● **Brief**: Reproduce the following data line for line, with no changes at all.
■ ■ ■ ■ ■ ■ ■
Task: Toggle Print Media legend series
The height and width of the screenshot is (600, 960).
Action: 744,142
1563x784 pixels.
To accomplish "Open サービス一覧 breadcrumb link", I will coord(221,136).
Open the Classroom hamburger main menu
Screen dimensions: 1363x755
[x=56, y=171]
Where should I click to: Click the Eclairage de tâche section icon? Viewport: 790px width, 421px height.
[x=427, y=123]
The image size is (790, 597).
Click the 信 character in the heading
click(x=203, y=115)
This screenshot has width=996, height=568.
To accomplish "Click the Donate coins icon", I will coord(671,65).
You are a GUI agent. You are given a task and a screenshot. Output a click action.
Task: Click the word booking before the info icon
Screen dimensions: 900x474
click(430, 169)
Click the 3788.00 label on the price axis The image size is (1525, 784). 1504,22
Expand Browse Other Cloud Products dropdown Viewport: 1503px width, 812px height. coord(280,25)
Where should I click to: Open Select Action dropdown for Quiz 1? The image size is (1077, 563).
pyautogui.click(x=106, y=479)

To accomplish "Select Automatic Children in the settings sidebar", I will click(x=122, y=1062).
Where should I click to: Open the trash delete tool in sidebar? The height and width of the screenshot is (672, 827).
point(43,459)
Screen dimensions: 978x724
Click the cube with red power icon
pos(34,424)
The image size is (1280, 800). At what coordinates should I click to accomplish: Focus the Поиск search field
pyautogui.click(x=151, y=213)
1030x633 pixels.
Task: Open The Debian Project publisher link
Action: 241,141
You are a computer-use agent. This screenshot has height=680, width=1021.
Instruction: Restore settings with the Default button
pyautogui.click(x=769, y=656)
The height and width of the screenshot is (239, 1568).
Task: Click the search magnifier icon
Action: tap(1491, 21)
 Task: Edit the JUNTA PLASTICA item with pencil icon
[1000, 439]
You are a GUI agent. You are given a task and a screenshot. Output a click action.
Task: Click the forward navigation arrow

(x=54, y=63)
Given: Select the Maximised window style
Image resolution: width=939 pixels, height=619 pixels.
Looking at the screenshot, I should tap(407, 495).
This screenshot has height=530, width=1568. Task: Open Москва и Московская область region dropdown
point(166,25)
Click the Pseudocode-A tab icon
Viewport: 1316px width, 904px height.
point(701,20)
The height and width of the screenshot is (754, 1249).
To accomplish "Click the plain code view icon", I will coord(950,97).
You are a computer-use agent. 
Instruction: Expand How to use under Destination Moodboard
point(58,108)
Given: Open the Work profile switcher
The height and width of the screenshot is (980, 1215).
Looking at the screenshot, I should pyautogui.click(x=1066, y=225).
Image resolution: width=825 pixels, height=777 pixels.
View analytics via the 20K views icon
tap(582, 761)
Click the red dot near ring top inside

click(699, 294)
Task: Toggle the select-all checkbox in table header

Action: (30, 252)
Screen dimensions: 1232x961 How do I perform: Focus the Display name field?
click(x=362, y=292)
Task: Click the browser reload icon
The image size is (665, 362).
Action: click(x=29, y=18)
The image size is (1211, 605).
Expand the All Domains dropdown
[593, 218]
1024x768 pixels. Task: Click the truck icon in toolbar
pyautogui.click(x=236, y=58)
■ ■ ■ ■ ■ ■ ■
● **Response to this exercise**:
Task: Toggle Print Media legend series
The height and width of the screenshot is (600, 960).
Action: 744,142
1563x784 pixels.
To accomplish "Open サービス一覧 breadcrumb link", I will coord(221,136).
Open the Classroom hamburger main menu
Screen dimensions: 1363x755
[x=56, y=171]
Where should I click to: Click the Eclairage de tâche section icon? Viewport: 790px width, 421px height.
[x=427, y=123]
The image size is (790, 597).
Click the 信 character in the heading
click(x=203, y=115)
This screenshot has width=996, height=568.
To accomplish "Click the Donate coins icon", I will coord(671,65).
You are a GUI agent. You are given a task and a screenshot. Output a click action.
Task: Click the word booking before the info icon
Screen dimensions: 900x474
click(430, 169)
Click the 3788.00 label on the price axis The image size is (1525, 784). 1504,22
Expand Browse Other Cloud Products dropdown Viewport: 1503px width, 812px height. coord(280,25)
Where should I click to: Open Select Action dropdown for Quiz 1? The image size is (1077, 563).
pyautogui.click(x=106, y=479)

To accomplish "Select Automatic Children in the settings sidebar", I will click(x=122, y=1062).
Where should I click to: Open the trash delete tool in sidebar? The height and width of the screenshot is (672, 827).
point(43,459)
Screen dimensions: 978x724
Click the cube with red power icon
pos(34,424)
The image size is (1280, 800). At what coordinates should I click to accomplish: Focus the Поиск search field
pyautogui.click(x=151, y=213)
1030x633 pixels.
Task: Open The Debian Project publisher link
Action: 241,141
You are a computer-use agent. This screenshot has height=680, width=1021.
Instruction: Restore settings with the Default button
pyautogui.click(x=769, y=656)
The height and width of the screenshot is (239, 1568).
Task: Click the search magnifier icon
Action: tap(1491, 21)
 Task: Edit the JUNTA PLASTICA item with pencil icon
[1000, 439]
You are a GUI agent. You are given a task and a screenshot. Output a click action.
Task: Click the forward navigation arrow

(x=54, y=63)
Given: Select the Maximised window style
Image resolution: width=939 pixels, height=619 pixels.
Looking at the screenshot, I should tap(407, 495).
This screenshot has height=530, width=1568. Task: Open Москва и Московская область region dropdown
point(166,25)
Click the Pseudocode-A tab icon
Viewport: 1316px width, 904px height.
point(701,20)
The height and width of the screenshot is (754, 1249).
To accomplish "Click the plain code view icon", I will coord(950,97).
You are a computer-use agent. 
Instruction: Expand How to use under Destination Moodboard
point(58,108)
Given: Open the Work profile switcher
The height and width of the screenshot is (980, 1215).
Looking at the screenshot, I should pyautogui.click(x=1066, y=225).
Image resolution: width=825 pixels, height=777 pixels.
View analytics via the 20K views icon
tap(582, 761)
Click the red dot near ring top inside

click(699, 294)
Task: Toggle the select-all checkbox in table header

Action: (30, 252)
Screen dimensions: 1232x961 How do I perform: Focus the Display name field?
click(x=362, y=292)
Task: Click the browser reload icon
The image size is (665, 362).
Action: click(x=29, y=18)
The image size is (1211, 605).
Expand the All Domains dropdown
[593, 218]
1024x768 pixels. Task: Click the truck icon in toolbar
pyautogui.click(x=236, y=58)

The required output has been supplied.